══ INPUT DATA

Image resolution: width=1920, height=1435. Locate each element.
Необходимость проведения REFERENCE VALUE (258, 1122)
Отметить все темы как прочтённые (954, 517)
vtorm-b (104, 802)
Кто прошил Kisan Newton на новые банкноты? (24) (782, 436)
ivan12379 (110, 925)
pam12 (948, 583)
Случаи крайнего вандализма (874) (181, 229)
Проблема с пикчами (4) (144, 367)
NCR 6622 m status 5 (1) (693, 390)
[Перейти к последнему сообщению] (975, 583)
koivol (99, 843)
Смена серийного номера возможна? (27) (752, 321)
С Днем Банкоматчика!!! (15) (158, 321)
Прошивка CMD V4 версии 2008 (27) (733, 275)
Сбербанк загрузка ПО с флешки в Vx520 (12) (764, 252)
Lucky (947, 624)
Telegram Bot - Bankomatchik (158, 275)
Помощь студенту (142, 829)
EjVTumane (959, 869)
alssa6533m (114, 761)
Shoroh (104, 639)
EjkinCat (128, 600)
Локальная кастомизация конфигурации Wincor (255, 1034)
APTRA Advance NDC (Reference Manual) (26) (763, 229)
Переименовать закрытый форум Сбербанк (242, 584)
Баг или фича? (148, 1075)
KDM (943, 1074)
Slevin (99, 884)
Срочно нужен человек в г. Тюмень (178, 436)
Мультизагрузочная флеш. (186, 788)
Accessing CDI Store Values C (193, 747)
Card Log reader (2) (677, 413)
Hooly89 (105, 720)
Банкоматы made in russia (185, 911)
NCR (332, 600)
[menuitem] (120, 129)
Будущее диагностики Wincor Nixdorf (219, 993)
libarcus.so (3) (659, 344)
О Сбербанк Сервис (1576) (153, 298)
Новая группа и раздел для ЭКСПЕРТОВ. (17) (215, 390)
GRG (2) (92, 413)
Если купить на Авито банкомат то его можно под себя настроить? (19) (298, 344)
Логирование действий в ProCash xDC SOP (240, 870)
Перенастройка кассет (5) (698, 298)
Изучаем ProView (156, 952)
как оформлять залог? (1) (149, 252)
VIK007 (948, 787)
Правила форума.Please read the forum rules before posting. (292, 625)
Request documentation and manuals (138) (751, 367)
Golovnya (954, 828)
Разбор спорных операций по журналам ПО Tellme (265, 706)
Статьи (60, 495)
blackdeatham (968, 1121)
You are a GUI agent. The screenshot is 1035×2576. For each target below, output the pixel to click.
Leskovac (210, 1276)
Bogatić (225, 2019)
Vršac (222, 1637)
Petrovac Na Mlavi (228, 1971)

════

§ **PROBLEM DESCRIPTION**:
Please quote the data above in full, with no line missing.

§ **EXERCISE RESULT**:
Image resolution: width=1920, height=1435. Locate each element.
Необходимость проведения REFERENCE VALUE (258, 1122)
Отметить все темы как прочтённые (954, 517)
vtorm-b (104, 802)
Кто прошил Kisan Newton на новые банкноты? (24) (782, 436)
ivan12379 (110, 925)
pam12 (948, 583)
Случаи крайнего вандализма (874) (181, 229)
Проблема с пикчами (4) (144, 367)
NCR 6622 m status 5 (1) (693, 390)
[Перейти к последнему сообщению] (975, 583)
koivol (99, 843)
Смена серийного номера возможна? (27) (752, 321)
С Днем Банкоматчика!!! (15) (158, 321)
Прошивка CMD V4 версии 2008 (27) (733, 275)
Сбербанк загрузка ПО с флешки в Vx520 (12) (764, 252)
Lucky (947, 624)
Telegram Bot - Bankomatchik (158, 275)
Помощь студенту (142, 829)
EjVTumane (959, 869)
alssa6533m (114, 761)
Shoroh (104, 639)
EjkinCat (128, 600)
Локальная кастомизация конфигурации Wincor (255, 1034)
APTRA Advance NDC (Reference Manual) (26) (763, 229)
Переименовать закрытый форум Сбербанк (242, 584)
Баг или фича? (148, 1075)
KDM (943, 1074)
Slevin (99, 884)
Срочно нужен человек в г. Тюмень (178, 436)
Мультизагрузочная флеш. (186, 788)
Accessing CDI Store Values C (193, 747)
Card Log reader (2) (677, 413)
Hooly89 (105, 720)
Банкоматы made in russia (185, 911)
NCR (332, 600)
[menuitem] (120, 129)
Будущее диагностики Wincor Nixdorf (219, 993)
libarcus.so (3) (659, 344)
О Сбербанк Сервис (1576) (153, 298)
Новая группа и раздел для ЭКСПЕРТОВ. (17) (215, 390)
GRG (2) (92, 413)
Если купить на Авито банкомат то его можно под себя настроить? (19) (298, 344)
Логирование действий в ProCash xDC SOP (240, 870)
Перенастройка кассет (5) (698, 298)
Изучаем ProView (156, 952)
как оформлять залог? (1) (149, 252)
VIK007 (948, 787)
Правила форума.Please read the forum rules before posting. (292, 625)
Request documentation and manuals (138) (751, 367)
Golovnya (954, 828)
Разбор спорных операций по журналам ПО Tellme (265, 706)
Статьи (60, 495)
blackdeatham (968, 1121)
You are a GUI agent. The screenshot is 1035×2576. For each target below, output the pixel to click.
Leskovac (210, 1276)
Bogatić (225, 2019)
Vršac (222, 1637)
Petrovac Na Mlavi (228, 1971)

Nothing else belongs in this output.